The Japanese yen rose 0.12% against the U.S. dollar after manufacturing PMI data reported a surge of strong factory activity. The index jumped from 51.4 in February to 52.7 in March, signaling the strongest improvement in the health of the sector since October 2018 and reflecting a sustained recovery from the impact of the pandemic. Japan’s currency also traded higher as the U.S. bond yield eased. Earlier today, Asian markets were trading at positive territory in a holiday-lightened trading session.


Upbeat economic notes, alongside higher oil prices, provided support to the Canadian Dollar on Thursday. The Loonie rose 0.14% against its rival U.S. dollar after the manufacturing PMI registered 58.5 in March, up considerably from 54.8 in February, to become the highest reading in over ten years of data collection. The growth was driven by stronger demand as Covid-19 restrictions continue to ease across the country. Future oil prices were up 3.8% at $61.45/barrel after OPEC+ members decided to gradually curb oil production cuts beginning in May. Markets will be closed today due to the national holiday Good Friday.

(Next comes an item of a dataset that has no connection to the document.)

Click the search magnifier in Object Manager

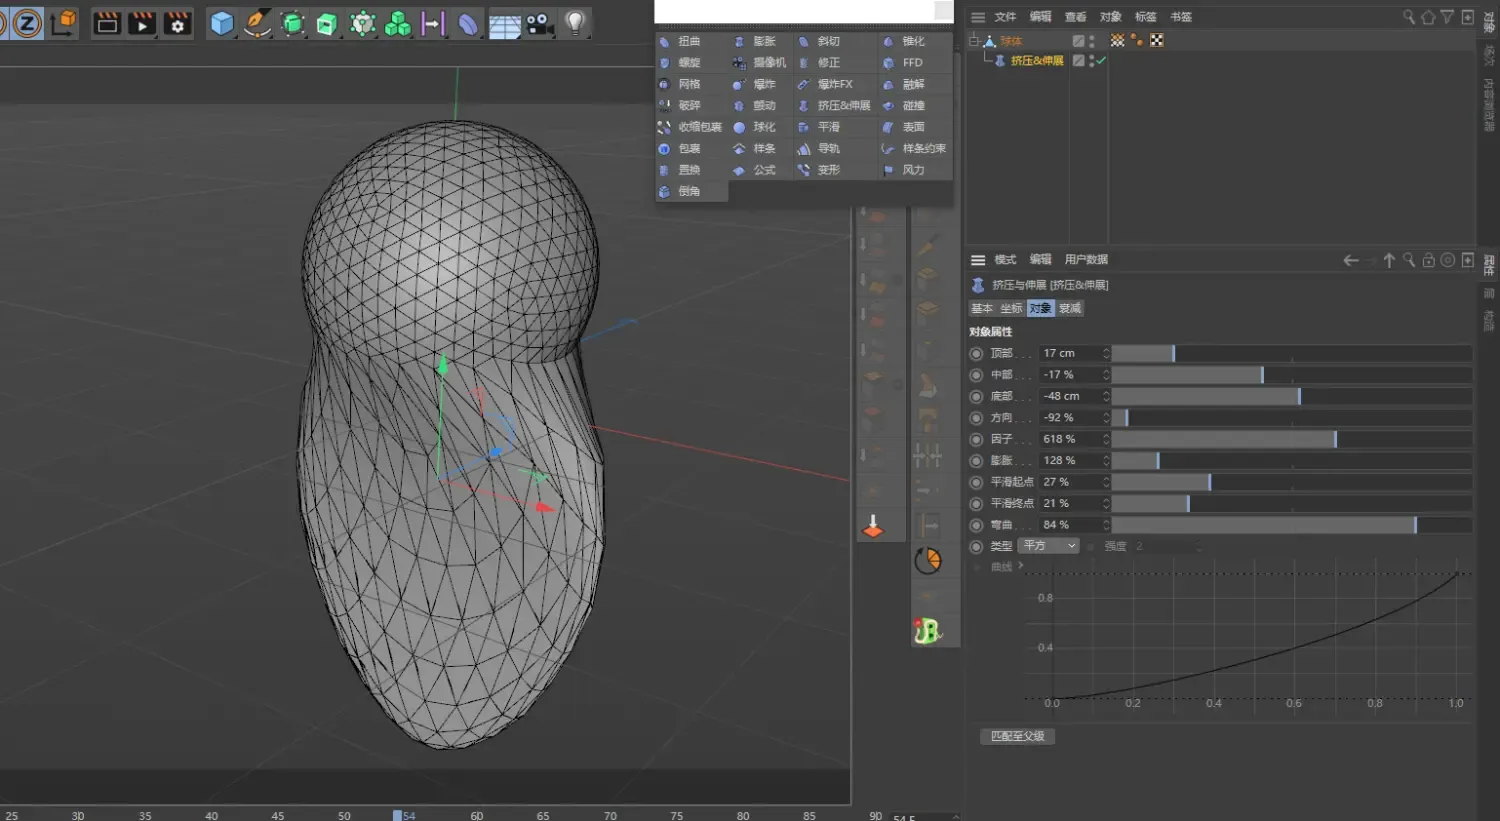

In a light and quiet trading session due to the national holiday, the Mexican Peso edged up 0.7%, touching a two-week high against the greenback. Upbeat headlines from the latest OPEC+ meeting were the major driver. The alliance decided to gradually curb oil production cuts beginning in May as the ongoing Covid-19 crisis continues to cloud the outlook for the remainder of the year. Markets will be closed today due to the national holiday Good Friday.


The Chinese yuan slid 0.2% and touched a four-month low against the greenback on Thursday. Investors and traders continued to digest the recent Caixin manufacturing PMI, which slipped to 50.6 in March, from 50.9 in February, below the consensus, 51.4. However, an aggressive Covid-19 vaccine rollout, along with bets that the new fiscal stimulus in the U.S. would lead to foster economic growth and keep the U.S. dollar trading higher, weighed on the CNY. Today, the CNY is recovering some of its strength against the US dollar in the Asian trading session amid a thin volume owing to the Easter holiday weekend.


Worse-than-expected economic data hit the Brazilian Real hard, which gave back gains from the day before. The BRL weakened 1.37% against the U.S. dollar as industrial production fell in February for the first time in 10 months, an unexpected contraction that put additional pressure on the currency. Furthermore, the manufacturing PMI also showed that the manufacturing sector experienced a setback in March, with new orders and output dipping back into contraction due to a spike in Covid-19 cases and the introduction of new controls aimed at curbing the spread of the disease. Today, markets are closed due to the national holiday Good Friday.